**Required action**
Look at each line of the listing. Copy those that hold the string "dimensions".

**Records supplied**
--

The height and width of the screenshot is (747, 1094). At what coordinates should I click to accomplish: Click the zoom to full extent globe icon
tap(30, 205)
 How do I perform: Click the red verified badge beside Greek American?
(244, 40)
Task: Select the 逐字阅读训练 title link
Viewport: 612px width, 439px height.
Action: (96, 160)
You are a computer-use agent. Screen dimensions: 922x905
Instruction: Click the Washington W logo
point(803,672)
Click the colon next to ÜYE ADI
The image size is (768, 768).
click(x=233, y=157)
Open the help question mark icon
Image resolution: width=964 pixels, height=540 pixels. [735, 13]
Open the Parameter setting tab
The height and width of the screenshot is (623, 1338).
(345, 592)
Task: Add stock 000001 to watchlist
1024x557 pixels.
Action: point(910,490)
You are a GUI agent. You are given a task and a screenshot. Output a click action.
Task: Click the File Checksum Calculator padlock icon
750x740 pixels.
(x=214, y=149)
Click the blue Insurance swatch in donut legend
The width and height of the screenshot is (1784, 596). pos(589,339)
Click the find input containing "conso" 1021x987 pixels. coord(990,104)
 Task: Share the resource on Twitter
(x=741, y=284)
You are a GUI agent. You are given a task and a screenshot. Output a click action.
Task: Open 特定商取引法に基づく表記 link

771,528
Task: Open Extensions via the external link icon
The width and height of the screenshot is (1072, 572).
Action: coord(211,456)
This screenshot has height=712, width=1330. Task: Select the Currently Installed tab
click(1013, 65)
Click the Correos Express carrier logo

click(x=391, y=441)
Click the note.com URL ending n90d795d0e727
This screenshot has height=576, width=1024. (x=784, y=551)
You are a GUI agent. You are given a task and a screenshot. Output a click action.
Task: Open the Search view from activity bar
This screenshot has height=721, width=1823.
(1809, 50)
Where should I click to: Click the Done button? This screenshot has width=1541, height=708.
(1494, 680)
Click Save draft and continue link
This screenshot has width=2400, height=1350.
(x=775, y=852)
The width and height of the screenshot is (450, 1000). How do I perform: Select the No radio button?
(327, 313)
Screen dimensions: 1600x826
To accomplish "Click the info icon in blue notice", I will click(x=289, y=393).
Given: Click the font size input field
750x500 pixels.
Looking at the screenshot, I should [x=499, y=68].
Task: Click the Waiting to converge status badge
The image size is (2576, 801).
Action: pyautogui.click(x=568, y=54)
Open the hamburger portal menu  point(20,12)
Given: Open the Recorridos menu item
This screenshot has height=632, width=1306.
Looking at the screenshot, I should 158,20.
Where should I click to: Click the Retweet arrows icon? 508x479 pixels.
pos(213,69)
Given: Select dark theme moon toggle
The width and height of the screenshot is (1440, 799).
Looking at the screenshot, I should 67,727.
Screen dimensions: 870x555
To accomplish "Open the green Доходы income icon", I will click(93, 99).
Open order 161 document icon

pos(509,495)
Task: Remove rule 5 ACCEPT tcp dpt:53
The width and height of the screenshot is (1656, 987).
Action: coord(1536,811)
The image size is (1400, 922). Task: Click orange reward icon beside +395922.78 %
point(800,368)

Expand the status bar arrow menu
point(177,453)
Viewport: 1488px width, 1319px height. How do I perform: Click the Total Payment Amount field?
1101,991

--

**Response for this exercise**
You are a computer-use agent. Screen dimensions: 922x905
Screen dimensions: 1600x826
Screen dimensions: 870x555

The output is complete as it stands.